Despite his experience in documentary, knowledge of and empathy towards the Laotian people (or perhaps because of it), Mordaunt’s The Rocket stays firmly in the tradition of a classic underdog story, with Ahlo’s disadvantage finally being the thing that allows him to take the risk necessary to secure land for his family. Shooting on location with the cooperation of an actual rocket festival, cinematographer Andrew Commis achieves an impressive verisimilitude between actual footage and post-production VFX, whilst naturalistic performances from minor players underscore the actuality of the setting. However occasionally the gorgeous cinematography belies the difficulty the characters face, creating a difficult dichotomy between Laos as a tourist destination and the unique and mainly unrecognised turmoil of the country.

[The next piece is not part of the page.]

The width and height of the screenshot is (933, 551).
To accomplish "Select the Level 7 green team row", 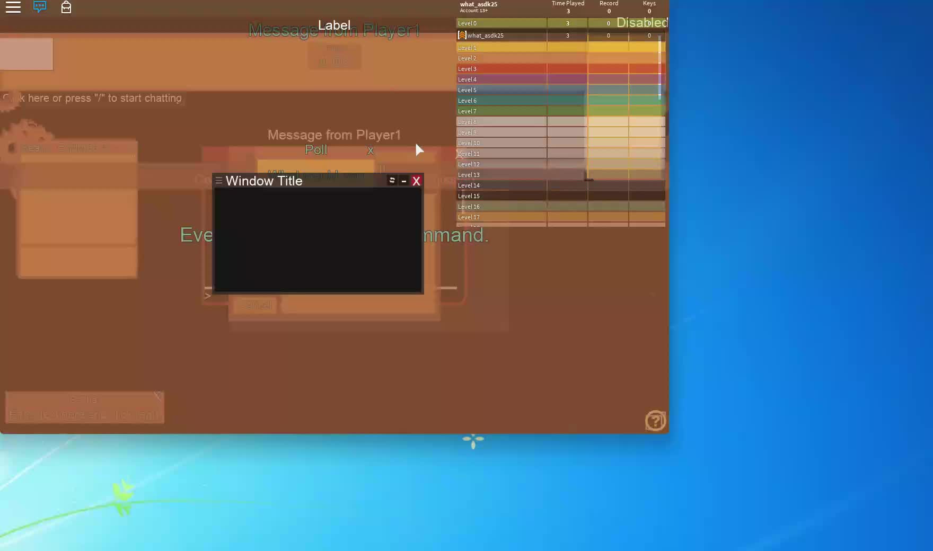I will pos(501,111).
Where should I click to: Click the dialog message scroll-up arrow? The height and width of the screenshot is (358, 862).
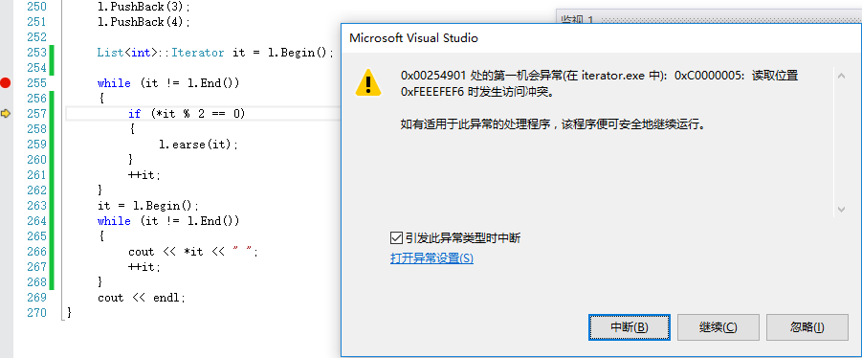(841, 76)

Disamoe and Kaosainam both give remarkable performances – the former drawing on his own experience living on the streets – making it easy to see why the film has won so many audience awards, including at the 2013 Tribeca Film Festival. And yet there’s a superficiality and predictability to overall proceedings that fails to do justice to the individuals involved. From the film’s very title to the moment when Ahlo begins constructing his rocket, the plot is mapped out for us complete with characters seemingly borrowed from a Sundance indie – grumpy grandma, stern father, eccentric uncle, cute best friend, etc – which is perhaps why The Rocket was chosen as the Australian submission to the Oscars for Best Foreign Language Film; a safe evocation of a people whose daily life is anything but.